EXERCISE INSTRUCTIONS:
(a) Name every record label mentioned in the Flying Lizards review.
(b) Reproduce the passage of the Flying Lizards review starting with "FLYING LIZARDS - 2CD" and going on through "down the line.".

>> BEGIN SOURCE EXCERPT

FLYING LIZARDS - 2CD (Cherry Red/2010)
I'm late for the party, but it's a good one. This CD and the contents within are about a million miles from most of the music which has been invading my head space the last 12 months, and if I'm feeling in a particularly uncharitable mood I might even be prone to dismiss it as a load of bloodless art-school nonsense which bears little resemblance to music I would consider "good", but today I'm feeling charitable. More than that, mood swings aside, the Flying Lizards were a pretty unique proposition as a "band" and left behind a swag of occasionally brilliant music which holds up well 30 years down the line.
If you're of a certain age, you likely remember the band's big mainstream hit from 1979, an eccentric, avant-pop take on Berry Gordy's "Money". What was originally recorded as somewhat of a prank became a surprise international hit for both the band and Virgin Records, and they were soon put in the studio to record a full album to capitalise on said hit. But we're getting ahead of ourselves here...
The brainchild of the Flying Lizards is David Cunningham. Born in Ireland in 1953, he moved to London in the early '70s to study music w/ the hopes of making a career as an experimental musician. Falling in w/ a motley crew of avant musos of the day (folks like Steve Beresford and This Heat's Charles Hayward, Michael Nyman and the perennial David Toop), he released a solo LP in 1976 called Grey Scale on his own Piano imprint. When punk hit proper for all to see in 1977, he saw the floodgates and music's possibilities open considerably. He recorded a totally deconstructed minimalist/dub version of "Summertime Blues" with Deborah Evans on vocals at the time and shopped it around. Virgin bit and the single was released in 1978. It didn't do a whole lot of business, though the follow-up, "Money", did. Virgin wanted an album and they got it, though possibly not the album they expected.
The Flying Lizards peaked in the UK at # 60 and received mixed reviews, an understandable reaction, as it's an album not fit for all musical appetites and one which, despite the backing of Virgin and a Top 10 hit in its grooves, doesn't really belong in the pop world. Strip the label logo from its sleeve and listened to w/out any surrounding context giving you hints and you'd swear this LP was released on Rough Trade or a similar imprint at the time. The Flying Lizards was Cunningham and anyone else he pleased. So for "their" debut he not only roped in Toop and Beresford to help out on instrumentation, but also journalist Vivienne Goldman and the likes of Bruce Smith (The Pop Group; Cunningham recorded their demos) and Charles Hayward of This Heat, a band he was producing at the time (and a band I really should write about one of these days, since they were a unit who tore the roof off my brain back in the '90s).

>> END SOURCE EXCERPT
>> BEGIN RECORDED DATA

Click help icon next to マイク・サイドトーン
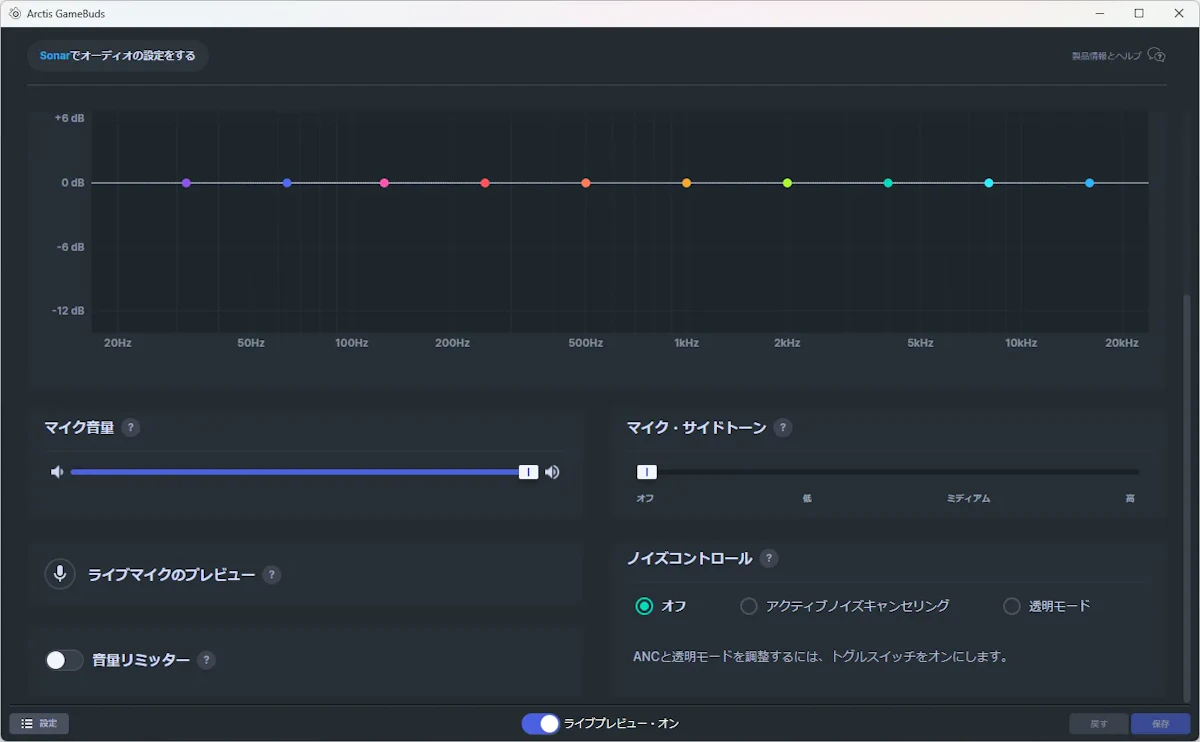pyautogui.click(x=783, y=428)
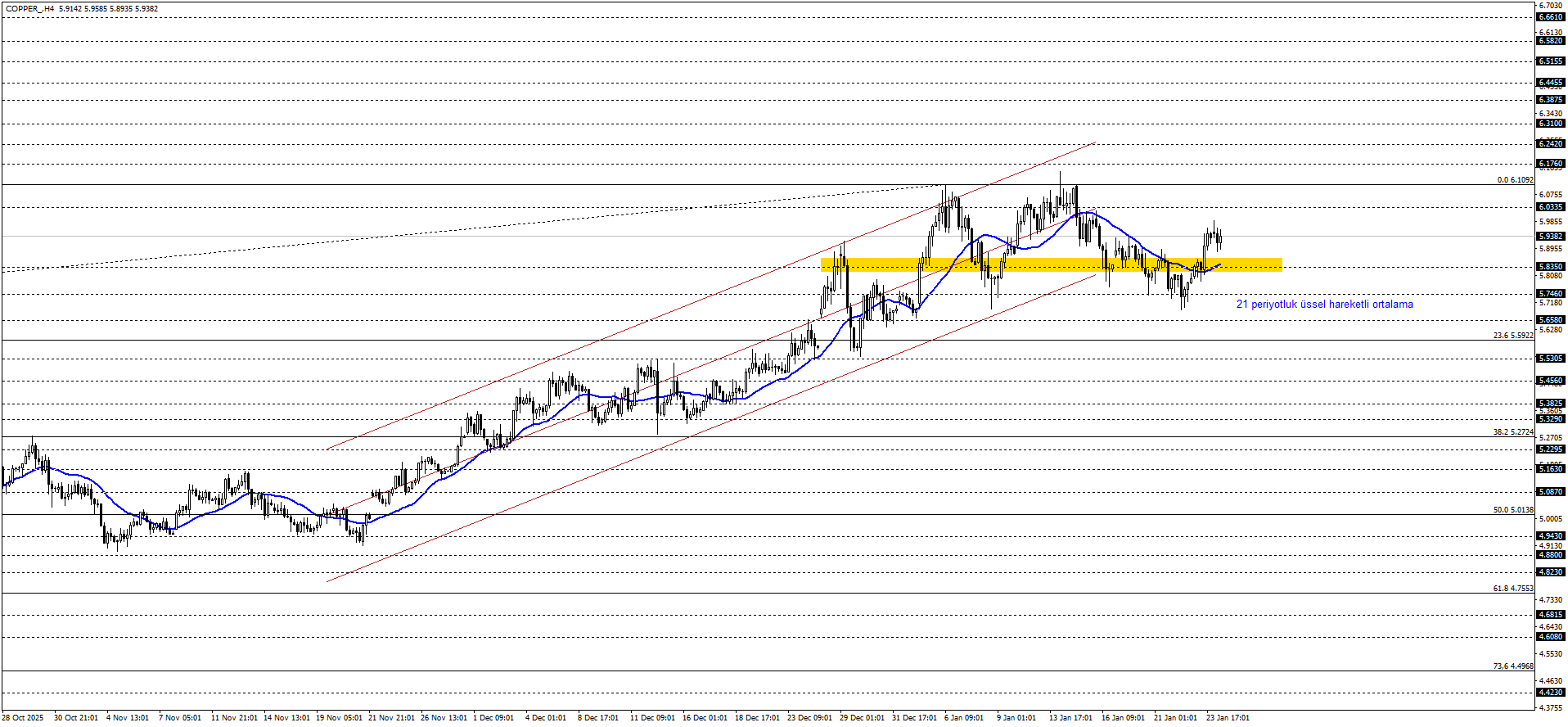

>> END RECORDED DATA

SET OF ANSWERS:
(a) Cherry Red, Virgin Records, Piano, Rough Trade

(b)
FLYING LIZARDS - 2CD (Cherry Red/2010)
I'm late for the party, but it's a good one. This CD and the contents within are about a million miles from most of the music which has been invading my head space the last 12 months, and if I'm feeling in a particularly uncharitable mood I might even be prone to dismiss it as a load of bloodless art-school nonsense which bears little resemblance to music I would consider "good", but today I'm feeling charitable. More than that, mood swings aside, the Flying Lizards were a pretty unique proposition as a "band" and left behind a swag of occasionally brilliant music which holds up well 30 years down the line.